Am 18. Oktober 2023 fand die feierliche Übergabe des in Bad Kissingen hergestellten Abgusses, einer Kopie des Originaldenkmals aus Ravensburg-Weißenau, an die Öffentlichkeit Hadamars im Rahmen einer offiziellen Einweihung mit Mitwirkenden, Angehörigen der Opfer und politischen Vertretern statt. Stadtverordnetenvorsteher Michael Lassmann bezeichnete das Denkmal in seiner Eröffnungsrede als ein „wichtiges Gut, welches für den Erhalt unserer Demokratie unerlässlich sein wird“. Bürgermeister Michael Ruoff bedankte sich ausdrücklich bei allen Mitwirkenden und Förderern, „die mit einer solch großen Beharrlichkeit und Unterstützung die Errichtung des Denkmals nun endlich möglich gemacht haben“.
Hadamar stellt sich seiner Geschichte
Der Standort an der Kreuzung zwischen dem alten Güterschuppen und der Neuen Chaussee in der Nähe des Bahnhofs ist dabei bewusst gewählt. Der neu errichtete kleine Gedenkpark liegt in direkter Weg- und Sichtachse zum Mönchberg, auf dem sich die Vitos Klinik für Psychiatrie und Psychotherapie sowie die Gedenkstätte Hadamar befinden. Auf dem Mönchberg wurden in der NS-Zeit auch die Patienten des letzten Transports aus Ravensburg-Weißenau getötet, nachdem die Tötungsanstalt Grafeneck auf der Schwäbischen Alb bereits stillgelegt worden war. Dass ein Abbild des Originaldenkmals aus Ravensburg-Weißenau nun seinen festen Standort in Hadamar gefunden hat, ist daher in vielerlei Hinsicht historisch bedeutend und erinnert an die tragische Verbindung zwischen den beiden Orten.

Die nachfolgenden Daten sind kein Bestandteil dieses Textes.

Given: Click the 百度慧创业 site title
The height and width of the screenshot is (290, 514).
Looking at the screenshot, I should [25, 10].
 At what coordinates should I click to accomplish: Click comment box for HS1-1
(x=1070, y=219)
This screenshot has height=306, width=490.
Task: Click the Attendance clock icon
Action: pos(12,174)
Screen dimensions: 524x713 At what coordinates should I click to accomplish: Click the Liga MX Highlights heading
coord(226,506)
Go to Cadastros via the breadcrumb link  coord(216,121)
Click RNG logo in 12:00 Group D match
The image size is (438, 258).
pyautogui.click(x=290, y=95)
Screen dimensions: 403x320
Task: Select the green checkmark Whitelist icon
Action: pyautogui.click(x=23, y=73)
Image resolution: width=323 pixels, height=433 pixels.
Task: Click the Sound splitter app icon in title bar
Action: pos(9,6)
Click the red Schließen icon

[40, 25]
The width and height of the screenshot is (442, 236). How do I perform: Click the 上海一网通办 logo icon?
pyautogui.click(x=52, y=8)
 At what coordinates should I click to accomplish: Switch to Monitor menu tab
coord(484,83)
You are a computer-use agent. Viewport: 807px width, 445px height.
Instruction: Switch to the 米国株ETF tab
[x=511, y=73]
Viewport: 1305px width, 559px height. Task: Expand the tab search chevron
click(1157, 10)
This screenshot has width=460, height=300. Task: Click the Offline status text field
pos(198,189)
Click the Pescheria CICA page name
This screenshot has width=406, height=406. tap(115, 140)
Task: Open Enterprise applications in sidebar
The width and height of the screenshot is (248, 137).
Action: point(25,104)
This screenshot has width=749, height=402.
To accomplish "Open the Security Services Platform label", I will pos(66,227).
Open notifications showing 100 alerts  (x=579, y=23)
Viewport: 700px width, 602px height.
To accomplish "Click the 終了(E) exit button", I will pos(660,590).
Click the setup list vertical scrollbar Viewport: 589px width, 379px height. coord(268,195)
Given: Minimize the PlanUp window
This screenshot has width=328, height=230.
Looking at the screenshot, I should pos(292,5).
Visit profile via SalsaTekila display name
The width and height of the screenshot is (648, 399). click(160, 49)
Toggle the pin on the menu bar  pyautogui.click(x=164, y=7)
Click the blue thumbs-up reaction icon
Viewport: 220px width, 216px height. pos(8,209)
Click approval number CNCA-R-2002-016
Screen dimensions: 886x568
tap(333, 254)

Zudem handelt es sich um einen durch den Durchgangsverkehr hochfrequentierten Platz. Der Standort liegt an einer viel befahrenen Straße, auf der der Verkehr durch Bahnschranken immer wieder zum Halten gebracht wird. Vielleicht auch zum Innehalten?
Das Denkmal begreift die Stadt Hadamar als Bestandteil einer lebendigen Erinnerungskultur, damit die unzähligen Opfer des Nationalsozialismus nicht in Vergessenheit geraten. In Kooperation mit der Gedenkstätte fördert das Mahnmal so eine erneuerte, aktive Erinnerungskultur. Weitere Informationen zu den „Euthanasie“-Verbrechen der Nationalsozialisten in Hadamar finden Sie auf der Webseite der Gedenkstätte Hadamar.